Mais caos no embarque. Voo cheio. Muitas filas. Já na porta do avião, vi uma moça mandando para dentro um remedinho. Reconheci na mesma hora aquela cartela e aqueles comprimidos. “Oi, colega de pânico”, pensei. Pena que não tenho cartões de visita do rivotravel. Lá dentro, o caos continuou. Quase ninguém parece ter aderido ao despacho gratuito de bagagens (é possível fazer isso sem custo no balcão do check in). “Hoje tá difícil”, escuto uma comissária falando para a outra. Já liguei o modo alerta. Momentos depois, a porta da cabine de comando é aberta. E esse é o lado ruim de sentar na 1D, pelo menos na minha opinião. Fico agoniado ao ver “o lugar onde tudo acontece”. Prefiro crer inconscientemente que fadinhas etéreas sustentam os aviões longe da terra e os guiam pelos ares.

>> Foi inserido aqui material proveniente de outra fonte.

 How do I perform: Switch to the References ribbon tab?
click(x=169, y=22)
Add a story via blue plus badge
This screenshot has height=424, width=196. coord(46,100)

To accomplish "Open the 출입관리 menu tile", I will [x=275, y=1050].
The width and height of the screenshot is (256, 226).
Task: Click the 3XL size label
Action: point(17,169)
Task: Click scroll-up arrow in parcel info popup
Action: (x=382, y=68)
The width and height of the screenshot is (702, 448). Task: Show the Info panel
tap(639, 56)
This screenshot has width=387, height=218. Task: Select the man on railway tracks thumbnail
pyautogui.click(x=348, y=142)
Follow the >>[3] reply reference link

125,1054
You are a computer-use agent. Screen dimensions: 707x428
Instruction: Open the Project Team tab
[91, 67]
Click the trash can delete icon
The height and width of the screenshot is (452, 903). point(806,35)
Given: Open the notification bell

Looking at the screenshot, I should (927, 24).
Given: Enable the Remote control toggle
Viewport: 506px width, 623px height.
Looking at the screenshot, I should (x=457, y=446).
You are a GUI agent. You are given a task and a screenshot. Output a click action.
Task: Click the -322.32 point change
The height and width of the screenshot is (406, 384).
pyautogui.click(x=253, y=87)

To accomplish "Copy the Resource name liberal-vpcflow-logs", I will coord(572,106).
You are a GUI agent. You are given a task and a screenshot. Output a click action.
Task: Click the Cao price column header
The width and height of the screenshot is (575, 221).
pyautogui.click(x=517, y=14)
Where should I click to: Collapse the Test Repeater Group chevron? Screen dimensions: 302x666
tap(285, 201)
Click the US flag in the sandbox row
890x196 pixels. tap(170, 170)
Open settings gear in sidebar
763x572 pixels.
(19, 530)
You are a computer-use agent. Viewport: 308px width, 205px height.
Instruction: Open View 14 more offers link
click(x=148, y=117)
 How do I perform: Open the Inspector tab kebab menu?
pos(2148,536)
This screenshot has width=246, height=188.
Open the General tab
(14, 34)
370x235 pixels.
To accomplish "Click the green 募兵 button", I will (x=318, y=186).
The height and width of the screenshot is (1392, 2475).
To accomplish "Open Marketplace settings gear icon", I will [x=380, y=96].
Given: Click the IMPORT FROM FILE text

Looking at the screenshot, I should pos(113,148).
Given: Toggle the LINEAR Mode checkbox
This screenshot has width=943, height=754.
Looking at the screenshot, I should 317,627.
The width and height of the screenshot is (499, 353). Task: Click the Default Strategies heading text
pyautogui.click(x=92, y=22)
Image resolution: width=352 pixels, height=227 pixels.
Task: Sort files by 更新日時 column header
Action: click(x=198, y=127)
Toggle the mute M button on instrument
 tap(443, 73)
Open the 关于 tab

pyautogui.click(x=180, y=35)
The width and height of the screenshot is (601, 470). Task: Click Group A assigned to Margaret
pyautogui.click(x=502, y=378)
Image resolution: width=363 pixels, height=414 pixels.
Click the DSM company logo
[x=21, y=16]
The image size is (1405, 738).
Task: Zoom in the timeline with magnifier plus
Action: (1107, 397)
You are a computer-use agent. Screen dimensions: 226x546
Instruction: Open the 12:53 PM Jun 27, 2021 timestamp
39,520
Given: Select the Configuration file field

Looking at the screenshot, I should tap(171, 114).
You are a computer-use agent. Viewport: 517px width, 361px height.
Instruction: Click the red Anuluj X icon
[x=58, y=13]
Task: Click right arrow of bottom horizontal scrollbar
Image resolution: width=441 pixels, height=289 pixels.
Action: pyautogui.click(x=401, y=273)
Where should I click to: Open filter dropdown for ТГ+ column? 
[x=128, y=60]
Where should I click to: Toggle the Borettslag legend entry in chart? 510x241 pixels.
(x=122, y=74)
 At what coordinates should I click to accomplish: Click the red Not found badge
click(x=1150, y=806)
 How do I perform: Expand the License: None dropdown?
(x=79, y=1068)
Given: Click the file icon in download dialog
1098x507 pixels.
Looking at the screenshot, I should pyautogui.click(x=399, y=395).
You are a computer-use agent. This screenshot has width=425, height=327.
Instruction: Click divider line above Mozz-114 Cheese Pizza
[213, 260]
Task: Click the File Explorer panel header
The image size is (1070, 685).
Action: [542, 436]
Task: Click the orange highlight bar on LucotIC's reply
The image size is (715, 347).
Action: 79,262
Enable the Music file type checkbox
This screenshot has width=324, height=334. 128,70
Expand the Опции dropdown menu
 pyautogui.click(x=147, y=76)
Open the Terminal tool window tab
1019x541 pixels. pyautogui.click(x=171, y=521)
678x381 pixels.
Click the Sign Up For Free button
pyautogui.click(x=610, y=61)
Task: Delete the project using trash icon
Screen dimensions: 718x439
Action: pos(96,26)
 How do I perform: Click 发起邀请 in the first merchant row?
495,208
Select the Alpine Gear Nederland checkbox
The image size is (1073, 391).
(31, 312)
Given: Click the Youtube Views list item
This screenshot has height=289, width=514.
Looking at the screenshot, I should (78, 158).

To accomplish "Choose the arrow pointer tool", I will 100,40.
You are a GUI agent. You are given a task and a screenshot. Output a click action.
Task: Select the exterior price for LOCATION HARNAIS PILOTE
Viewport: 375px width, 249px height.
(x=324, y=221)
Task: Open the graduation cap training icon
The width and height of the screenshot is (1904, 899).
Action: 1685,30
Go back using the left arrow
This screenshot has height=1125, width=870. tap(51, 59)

Decolagem? Super tensa, para variar. Mas dessa vez, já lá em cima, lembrei que trouxe na mochila o tapa-olhos e os tampões de ouvido. Coloquei e dormi por meia hora. Vitória.
No desembarque, meu marido estava me esperando. Não sei o motivo, mas ele achou uma ótima ideia me levar grogue de remédio para um shopping. Pois lá tive um momento epifânico: “que viagem, estou aqui em Salvador, distante milhares de quilômetros de onde eu estava duas horas atrás. Isso é muito louco”.
OK, foi uma epifania pequena e óbvia, mas no momento me pareceu extremamente profundo, tanto é que anotei para não me esquecer.
* * *
E com essa eu termino a matéria, com o desejo que a gente consiga viajar mais e mais.